Star Strider on 28 Nov 2020
I am not certain what the problem is with the original function.
If you simplify it first:
phi = vpa(simplify(phi, 'Steps',500),5)
the vertical lines (indicating infinite results) disappear. (I use vpa here to shorten the output so I can see all of it. It is not necessary for the code.)

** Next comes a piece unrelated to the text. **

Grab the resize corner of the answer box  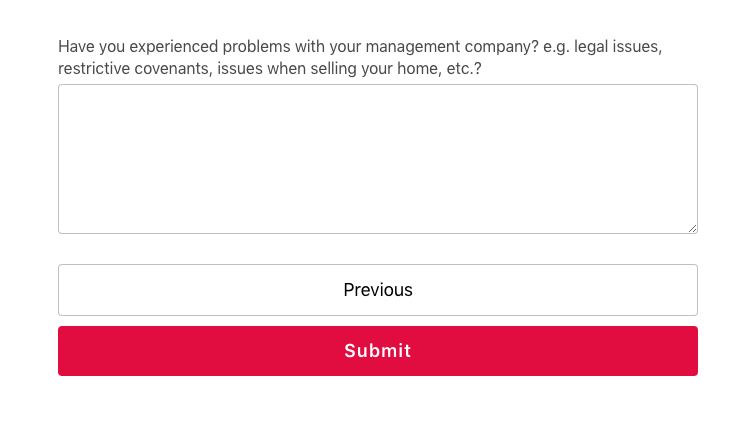[x=692, y=228]
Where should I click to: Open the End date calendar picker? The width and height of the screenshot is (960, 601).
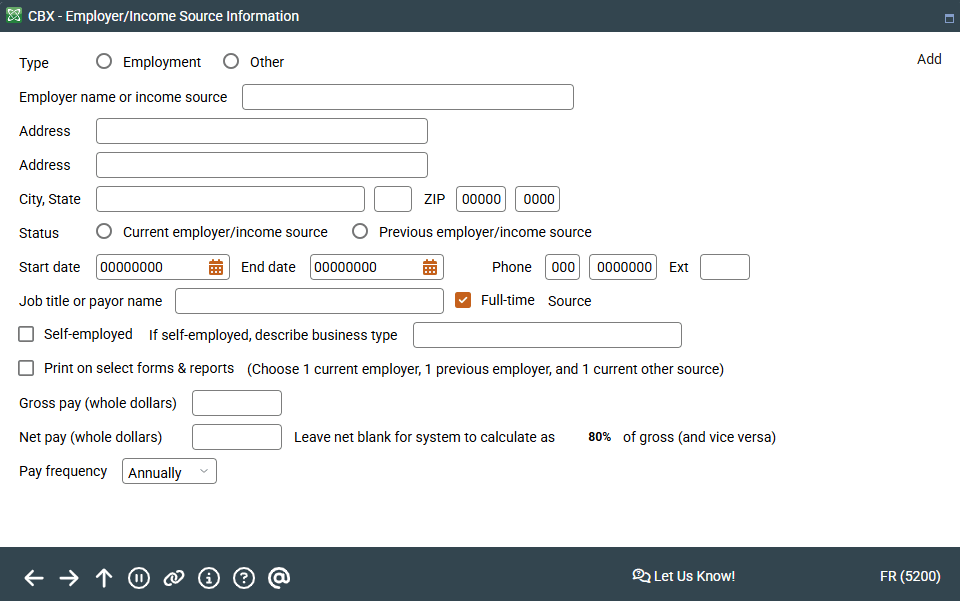pyautogui.click(x=431, y=267)
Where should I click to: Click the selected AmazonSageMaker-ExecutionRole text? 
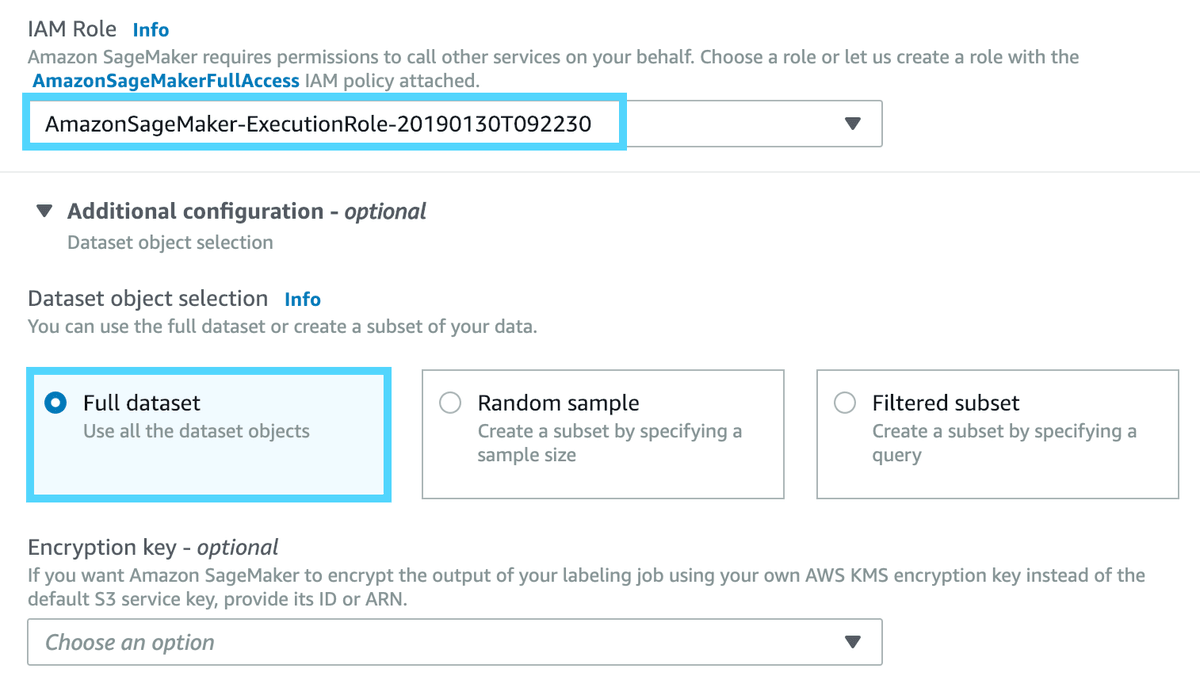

Star Strider on 28 Nov 2020
Everything in a computer has a finite precision (consider evaluating any expression involving π otherwise), and beyond a certain number of significant digits, the results are usually not important. Note that the symbolic numbers use 32 decimal digits (that can be increased if necessary), while floating-point precision is limited to 16 decimal digits. Those are generally enough for most applications. The vpa function simply limits the display of an expression. Full precision, however you define it, is maintained intermally, so nothing is lost.
M.Many on 28 Nov 2020
But I do not agree with that sentence : 'Full precision, however you define it, is maintained intermally, so nothing is lost.'
Please have a look at the following code, that I use with my previous phi function evaluated at 1:
>> phi(1)-vpa(phi(1))
ans =
cos(978500^(1/2)/1000)*exp(-1/20) + (978500^(1/2)*sin(978500^(1/2)/1000)*exp(-1/20))/19570 - 0.562748412343890484348604524131142562316
Which gives the exact error we make by using vpa (because it is an expression where the cosines and square roots are not evaluated) and it is not 0. We can evaluate the error by applying the vpa function again :
>> vpa(phi(1)-vpa(phi(1)),100)
ans =
0.000000000000000000000000000000000000000000000001010157116631602241471408195383622793040240093593829057563725786616790742733299511920032906991801494
So full precision is not maintained internally
Again if we type the following :
>> phi(1)-phi(1)
ans =
0
we get an exact symbolic 0 because it is the result of comparing expressions and not evaluations of expressions.
Am I correct or am I missing something here ?
Star Strider on 28 Nov 2020
The vpa function converts fractions to their decimal-fraction equivalents, so there can be approximation errors in the conversion of finite fractions to finite decimal fractions. Nevertheless, the fractions retain their full internal precision, and the results of vpa retains its full internal precision. Because of the conversion, the original fractions and the decimal equivalents are not absolutely the same.
So will always be the same, however (however many finite terms it uses) will never be exactly equal to it.